Just an FYI. From FBPE Chair's corner........http://fbpe.org/meetings-and-information/chairs-corner

"In 2009, the Florida Legislature enacted changes to Chapter 471.0195, Fla. Stat., (Florida Building Code training for engineers). The change to the statute essentially removed the requirement for PEs to report the FBC core curriculum courses and, instead, required PEs covered by the law to take and report advanced or specialized courses on any portion of the Florida Building Code applicable to the licensee’s area of practice. Specifically, Section 471.0195 reads: 

"All licensees actively participating in the design of engineering works or systems in connection with buildings, structures, or facilities and systems covered by the Florida Building Code shall take continuing education courses and submit proof to the board, at such times and in such manner as established by the board by rule, _*that the licensee has completed any specialized or advanced courses on any portion of the Florida Building Code applicable to the licensee’s area of practice.*_ The board shall record reported continuing education courses on a system easily accessed by code enforcement jurisdictions for evaluation when determining license status for purposes of processing design documents. Local jurisdictions shall be responsible for notifying the board when design documents are submitted for building construction permits by persons who are not in compliance with this section. The board shall take appropriate action as provided by its rules when such noncompliance is determined to exist."

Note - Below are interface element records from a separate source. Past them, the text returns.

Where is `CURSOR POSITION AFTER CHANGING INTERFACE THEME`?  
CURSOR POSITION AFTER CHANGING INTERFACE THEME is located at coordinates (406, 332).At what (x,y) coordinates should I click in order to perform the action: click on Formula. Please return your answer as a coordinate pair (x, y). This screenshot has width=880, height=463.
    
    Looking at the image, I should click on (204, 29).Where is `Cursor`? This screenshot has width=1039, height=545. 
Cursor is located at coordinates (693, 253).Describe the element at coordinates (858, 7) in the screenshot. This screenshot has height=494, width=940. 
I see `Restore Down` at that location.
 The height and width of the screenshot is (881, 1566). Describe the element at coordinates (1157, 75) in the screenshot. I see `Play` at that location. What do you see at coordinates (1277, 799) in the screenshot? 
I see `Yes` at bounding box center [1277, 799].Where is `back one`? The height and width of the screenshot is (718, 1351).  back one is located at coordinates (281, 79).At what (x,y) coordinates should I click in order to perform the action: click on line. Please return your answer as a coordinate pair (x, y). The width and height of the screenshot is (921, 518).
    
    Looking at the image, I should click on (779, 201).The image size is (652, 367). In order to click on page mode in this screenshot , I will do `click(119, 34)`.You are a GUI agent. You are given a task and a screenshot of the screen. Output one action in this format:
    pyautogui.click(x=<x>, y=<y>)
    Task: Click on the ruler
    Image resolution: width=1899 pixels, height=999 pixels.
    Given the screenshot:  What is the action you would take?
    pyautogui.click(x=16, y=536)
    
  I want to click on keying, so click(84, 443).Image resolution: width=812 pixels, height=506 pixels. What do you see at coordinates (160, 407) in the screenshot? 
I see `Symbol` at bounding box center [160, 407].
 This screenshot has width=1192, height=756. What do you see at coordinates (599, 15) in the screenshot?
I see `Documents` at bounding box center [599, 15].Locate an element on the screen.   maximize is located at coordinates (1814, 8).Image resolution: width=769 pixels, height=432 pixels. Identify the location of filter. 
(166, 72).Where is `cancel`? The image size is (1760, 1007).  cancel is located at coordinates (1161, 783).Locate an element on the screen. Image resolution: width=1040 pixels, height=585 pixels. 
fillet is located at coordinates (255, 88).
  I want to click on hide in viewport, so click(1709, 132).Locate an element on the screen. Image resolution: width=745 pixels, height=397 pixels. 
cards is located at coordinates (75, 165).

At this time, the Board has not promulgated rules addressing the time and manner to report the advanced or specialized courses and, as a result, has made no decision as to penalizing PEs for noncompliance.

This action derives from the fact that the Board cannot promulgate the reporting Rules until it is able to ascertain what would constitute specialized or advanced FBC courses-authority which was not given to it by the Legislature. Until the reporting Rules are in place the FBPE is issuing a moratorium on the reporting requirements of Section 471.0195. Thus FBPE approved CE providers should not offer courses claiming that such courses fulfill a reporting requirement that has not been defined and licensees should not feel pressured to take courses that may or may not meet a requirement that is not clearly defined.

The Board will continue to modify a licensee’s record if he or she has completed the building code core curriculum, even though the statute no longer requires it. When the Board is able to clarify the current statute and begin to require reporting of the advanced or specialized code classes, FBPE will add another modifier to the licensee’s record to indicate that the requirement for advanced or specialized training has been met.

In the meantime, any licensee who takes a course pertaining to the Florida Building Code is still able to receive credit toward their area of practice requirement for the next renewal biennium"


----------